## [Excerpt provided]
□ □ □ □ □

To enable the production of your Sidewalk-based product, it needs to be certified (see corresponding documentation on qualification). Amazon provides a set of tools to facilitate production and this section describes the specific Silicon Labs tools that integrate with them. For more information on those tools and how to obtain them, check Amazon documentation on manufacturing or contact your Amazon Sidewalk business representative.

Standard Amazon Manufacturing Flow#

Amazon documentation describes how a manufacturer can mass produce Sidewalk products. This flow is used to manufacture a large number of devices, and can be divided into 4 phases:

The Silicon Labs added-value elements described in the following sections impact the "Manufacturing at the factory" phase. All other steps stay unchanged and follow the Amazon standard flow described in the figure below.

Production flow defined by AmazonProduction flow defined by Amazon

  1. The endpoint key pair is generated directly on the device. A custom application (leveraging Amazon Provisioning Libraries) triggers the certificates generation by calling the Signing Tool provided by Amazon.

  2. The HSM, provisioned by Amazon, is used to sign the Certificate Signing Request (CSR) and outputs the certificate.

□ □ □ □ □

Stored records
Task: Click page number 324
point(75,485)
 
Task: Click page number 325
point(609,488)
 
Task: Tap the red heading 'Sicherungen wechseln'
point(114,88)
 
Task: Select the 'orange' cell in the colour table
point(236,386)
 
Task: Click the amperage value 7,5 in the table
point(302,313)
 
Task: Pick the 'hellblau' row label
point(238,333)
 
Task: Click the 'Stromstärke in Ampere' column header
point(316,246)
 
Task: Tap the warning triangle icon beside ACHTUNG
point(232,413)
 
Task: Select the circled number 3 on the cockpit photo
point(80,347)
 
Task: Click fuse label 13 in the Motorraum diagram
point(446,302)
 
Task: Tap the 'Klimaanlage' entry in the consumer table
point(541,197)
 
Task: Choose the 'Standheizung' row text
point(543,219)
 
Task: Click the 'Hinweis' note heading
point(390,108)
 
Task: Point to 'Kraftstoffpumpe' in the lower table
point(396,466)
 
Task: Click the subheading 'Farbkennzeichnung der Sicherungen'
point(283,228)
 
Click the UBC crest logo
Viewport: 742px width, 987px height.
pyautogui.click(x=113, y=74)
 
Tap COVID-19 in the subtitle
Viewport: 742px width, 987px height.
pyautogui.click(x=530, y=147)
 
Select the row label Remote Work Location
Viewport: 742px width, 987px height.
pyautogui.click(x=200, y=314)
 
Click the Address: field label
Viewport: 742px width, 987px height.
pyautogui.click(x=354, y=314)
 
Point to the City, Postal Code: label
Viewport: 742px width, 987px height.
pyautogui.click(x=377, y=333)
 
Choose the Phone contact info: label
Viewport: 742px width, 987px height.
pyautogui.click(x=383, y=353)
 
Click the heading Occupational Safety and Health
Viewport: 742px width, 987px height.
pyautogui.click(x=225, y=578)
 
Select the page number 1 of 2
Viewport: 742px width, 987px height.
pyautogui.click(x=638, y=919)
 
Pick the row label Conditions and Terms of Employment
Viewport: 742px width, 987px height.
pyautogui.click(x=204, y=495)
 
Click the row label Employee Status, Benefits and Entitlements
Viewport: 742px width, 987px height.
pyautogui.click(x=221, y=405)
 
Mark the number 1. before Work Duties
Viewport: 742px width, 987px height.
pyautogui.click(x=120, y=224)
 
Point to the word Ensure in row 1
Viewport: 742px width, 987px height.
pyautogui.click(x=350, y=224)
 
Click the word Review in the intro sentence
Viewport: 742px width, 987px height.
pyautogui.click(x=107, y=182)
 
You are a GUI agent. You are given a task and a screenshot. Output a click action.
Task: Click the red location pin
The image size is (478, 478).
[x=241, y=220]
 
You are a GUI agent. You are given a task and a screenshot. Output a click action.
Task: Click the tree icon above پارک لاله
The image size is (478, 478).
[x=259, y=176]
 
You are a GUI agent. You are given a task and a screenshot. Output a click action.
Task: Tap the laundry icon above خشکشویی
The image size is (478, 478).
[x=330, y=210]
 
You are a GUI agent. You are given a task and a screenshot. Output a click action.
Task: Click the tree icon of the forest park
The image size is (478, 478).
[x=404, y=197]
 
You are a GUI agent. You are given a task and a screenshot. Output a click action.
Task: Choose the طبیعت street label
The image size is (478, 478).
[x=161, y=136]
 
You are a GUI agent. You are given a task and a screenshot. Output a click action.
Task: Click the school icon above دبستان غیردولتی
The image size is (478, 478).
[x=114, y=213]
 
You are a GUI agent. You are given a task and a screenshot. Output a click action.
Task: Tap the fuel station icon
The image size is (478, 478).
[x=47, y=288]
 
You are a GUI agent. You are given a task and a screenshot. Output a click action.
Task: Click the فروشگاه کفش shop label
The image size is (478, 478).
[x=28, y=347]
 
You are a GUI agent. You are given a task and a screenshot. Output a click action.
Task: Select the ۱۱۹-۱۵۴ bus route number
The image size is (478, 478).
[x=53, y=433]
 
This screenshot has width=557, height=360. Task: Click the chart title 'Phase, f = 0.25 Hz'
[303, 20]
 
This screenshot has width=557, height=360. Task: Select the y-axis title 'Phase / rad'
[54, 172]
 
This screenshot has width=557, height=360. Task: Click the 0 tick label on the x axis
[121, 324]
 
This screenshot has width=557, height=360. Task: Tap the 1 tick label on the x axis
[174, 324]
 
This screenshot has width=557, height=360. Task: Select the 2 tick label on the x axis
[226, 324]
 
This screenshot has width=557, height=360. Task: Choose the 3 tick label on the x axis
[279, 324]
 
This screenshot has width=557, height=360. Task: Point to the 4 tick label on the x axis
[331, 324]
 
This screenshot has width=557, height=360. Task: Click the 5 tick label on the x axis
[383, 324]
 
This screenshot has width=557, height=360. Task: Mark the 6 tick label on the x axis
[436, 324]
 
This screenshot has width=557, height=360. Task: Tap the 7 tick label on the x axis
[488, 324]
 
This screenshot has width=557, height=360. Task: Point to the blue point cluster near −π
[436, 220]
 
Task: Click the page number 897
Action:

□ □ □ □ □

## [Exercise set]
1: In the excerpt on Sidewalk manufacturing, why do all phases other than "Manufacturing at the factory" stay unchanged? Answer in one to three sentences.
2: Pick up the excerpt on Sidewalk manufacturing after its last sentence and continue it.
The records are separate material and are not part of the text above.

## [Answers in order]
1: The Silicon Labs added-value elements affect only the "Manufacturing at the factory" phase. The other phases are untouched, so they follow the Amazon standard flow.

2:
  3. The signing tool is used along with the HSM to create the certificate chain from the endpoint certificate to the Sidewalk Network server and Application certificates. Control logs are generated as well.

  4. Once the certificate chain is generated, it can be added to the manufacturing page generated during this flow.

  5. Control logs are assembled into a database and can be uploaded to the cloud to populate the devices record.

  6. Once all devices are entered into the record, the devices are known to the backend and can be created using the import tasks. A list of all SMSNs of created devices can be uploaded to the cloud to create the corresponding virtual devices in IoT Core.

For added security, the step requiring AWS connection can be done periodically on another computer. This way, the production PC can be totally offline and only the control logs database is shared to the computer handling AWS and connectivity tasks.

Silicon Labs Security Added Value#

On Silicon Labs EFR32 Series 2 platforms, you can leverage Secure Vault to store sensitive data (private keys) in a secure place. A set of scripts and a device application, called Production Device Provisioner (PDP), is provided to use the Secure Element in the Amazon Sidewalk context.

The goal of the production scripts is to facilitate data provisioning by providing ready-to-use scripts and a way of communicating with the embedded device from a host computer. The production flow for development and manufacturing setups stays the same, which makes the transition from development to manufacturing transparent.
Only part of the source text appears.